Excerpt provided:
Start of Block

1. Residential Real Estate

Residential real estate includes anything people can live in: single-family homes, apartments, condos, townhouses, etc. Often, investors purchase single-family homes and rent them out while they wait for them to increase in value. Other investors purchase multi-family properties to have multiple streams of income coming in. Many new investors get a start in residential real estate investing by purchasing a multi-family property, living in one of the units, and renting out the rest.

2. Commercial Real Estate

Commercial real estate includes any property that can be used for commercial purposes. This includes retail stores, restaurants, and office buildings. Owners of commercial real estate rent out the space(s) to business owners, who then pay a monthly fee to conduct their business there. Commercial real estate investing isn’t as easy and straightforward as residential real estate. For starters, it’s much more expensive to get started and most banks won’t finance you unless you already have a signed lease from a tenant already occupying the property. Furthermore, your credit needs to be impeccable and down payments can be as much as 50 percent. Having said all that, owning a successful commercial building can bring in much higher profits than owning residential properties.

3. Industrial Real Estate

Industrial real estate is any property used for warehousing, manufacturing, or distributing products. These properties are usually owned by highly skilled investors with very extensive/diverse portfolios who know the potential for huge profit when they see it. Real estate investors like putting their money into industrial properties mainly because of their stability. The leases are usually longer and there’s less turnover as tenants don’t vacate this type of property as often as others.

End of Block

Material provided:
Start of Block

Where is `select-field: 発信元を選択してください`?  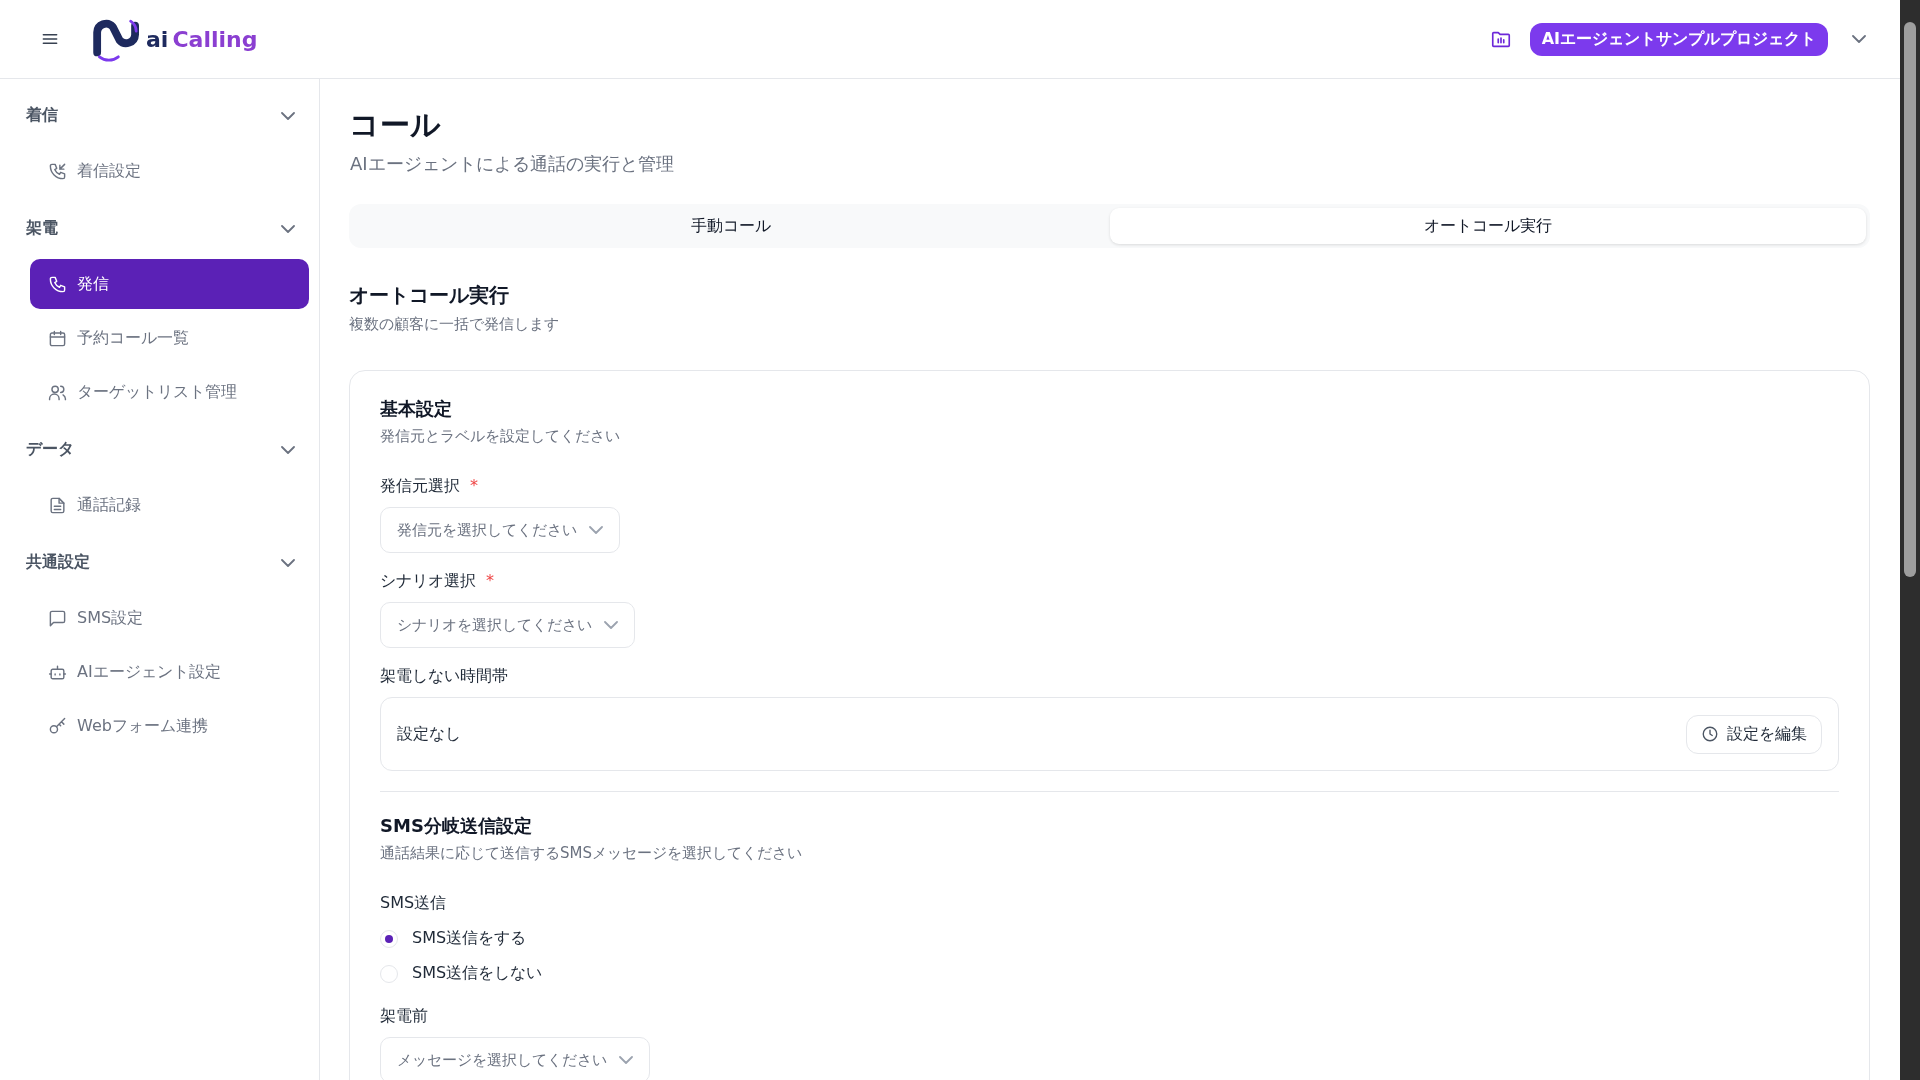
select-field: 発信元を選択してください is located at coordinates (500, 530).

End of Block

Required tasks:
a) In the excerpt on types of real estate above, condense the paragraph beginning "Commercial real estate includes any property" into a short bulleted list that keeps its main facts.
b) Carry the excerpt on types of real estate forward, starting right after its final sentence about industrial property tenants.

Replies:
a)
- Commercial real estate is property used for business, such as retail stores, restaurants, and office buildings.
- Owners rent the space to business owners, who pay a monthly fee.
- It is harder to enter than residential real estate. It costs much more to start, and most banks won't finance it without a signed lease from a tenant already in the property.
- Credit must be impeccable, and down payments can reach 50 percent.
- A successful commercial building can earn much higher profits than residential properties.

b)
4. Land Investments

Owning land can be a risky investment, however, if that land is located in an area that’s ripe for future development, it could pay off big. The reason investing in land is risky is because raw land won’t generate income on its own. As the owner, you’re responsible for paying taxes on the property, dealing with zoning and environmental issues, and finding developers to turn it into something that will make money. Unless you buy farmland, which can be rented out to farmers to plant, owning land often results in a loss rather than gain if you don’t know what you’re doing. When it comes to real estate investing, it’s important you understand the different types of investment properties so you can determine which is a good fit for you. As a new investor, it’s a good idea to focus on just one type of investment and learn it well before trying to diversify your portfolio.